Outside: Clouds, a Weight Over Your Head
Steve Roark, Volunteer Interpreter: Cumberland Gap National Historical Park
With all the rainfall we’ve had, clouds have been pretty common of late. And when you look up at fluffy clouds suspended in the sky you naturally think they do not weigh much since they are literally floating on air. But taken as a whole, there is a surprising amount of weight hanging up there.
Clouds are of course a large group of suspended water droplets, or ice droplets depending on their elevation. A droplet is formed when water vapor condenses on some microscopic particle of dust, and only averages around 1/500th of an inch in diameter, small enough to be held aloft in the atmosphere. Clouds tend to be big and so all those droplets add up.
A meteorologist named Peggy LeMone figured out the weight of a typical cumulus cloud, which are those puffy white clouds that form on sunny days and look like popcorn or cauliflower. Since a ton is hard to visualize, LeMone compared a cloud’s weight to something more meaningful: elephants. A typical cumulus cloud weighs around 100 elephants, each averaging around 6 tons. Considering how many cumulus clouds you see on an average day, that’s a lot of elephants floating around.

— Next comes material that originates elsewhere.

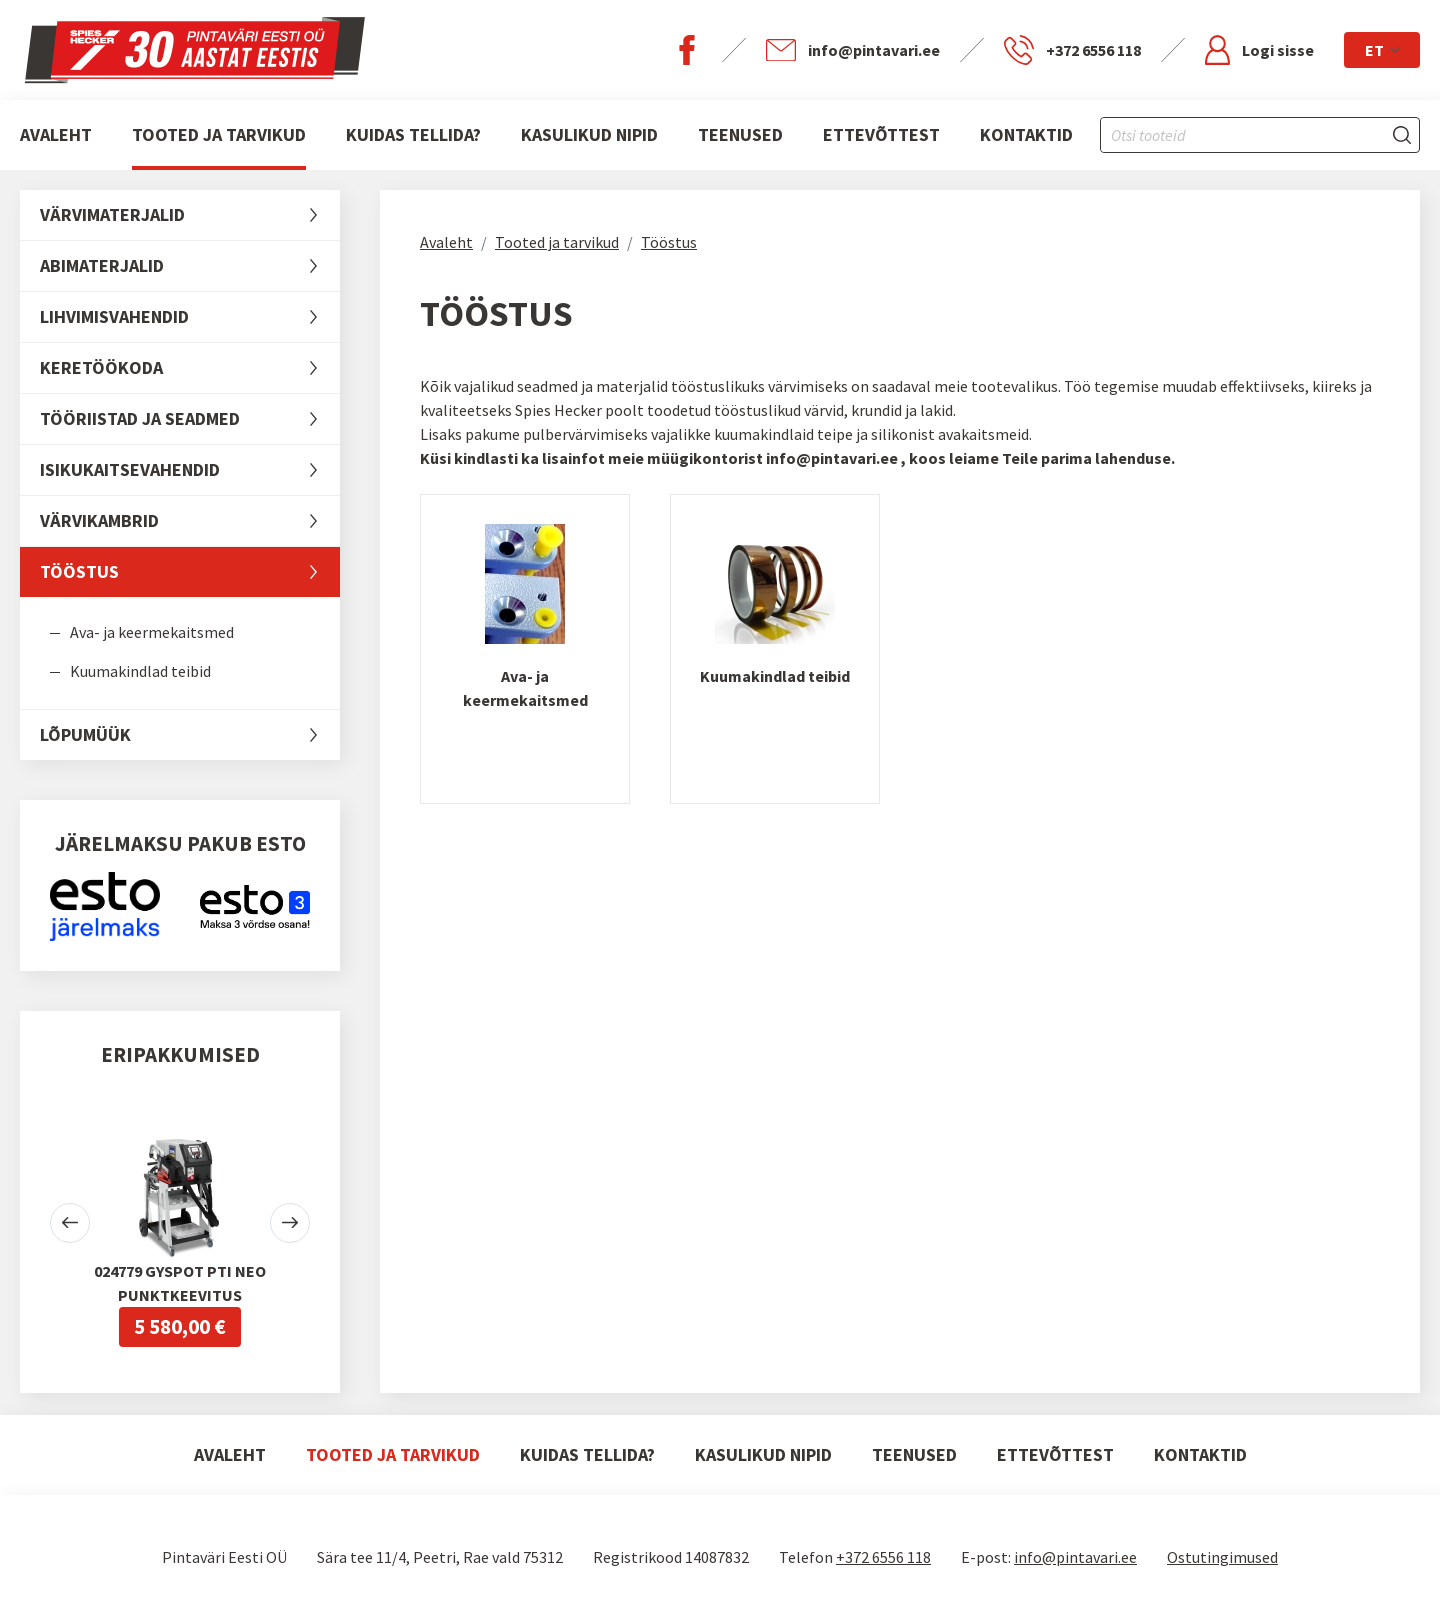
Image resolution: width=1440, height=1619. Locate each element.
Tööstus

The numbers are even more impressive for a storm cloud, the cumulonimbus type with a tall anvil shaped top and flat, dark bottom. Those can weigh in at 200,000 elephants. The largest storm cloud formation is one formed by a hurricane, which can pack a wallop of 40 million elephants, more than all the elephants on the planet. Now that is a pack of pachyderms.
When conditions are right and those cloud droplets collide and stick together enough to fall as rain, some of that weight comes down here. For every inch of rain that falls on your average roof, the cloud dropped around 12,000 pounds of water, or two elephants worth. With all the recent rain, there has been a lot of elephants flowing down my gutters. And when you think of how many elephant’s worth of rain flows off an average Walmart parking lot (162 elephants per inch of rain), it boggles the mind.
When you see rain as a unit of weight it is easier to understand its ability to cause a lot of damage through erosion and floods. Planning how to handle all that power when it comes your way is important, whether your building a house or a driveway. Be sure to take all those elephants into account.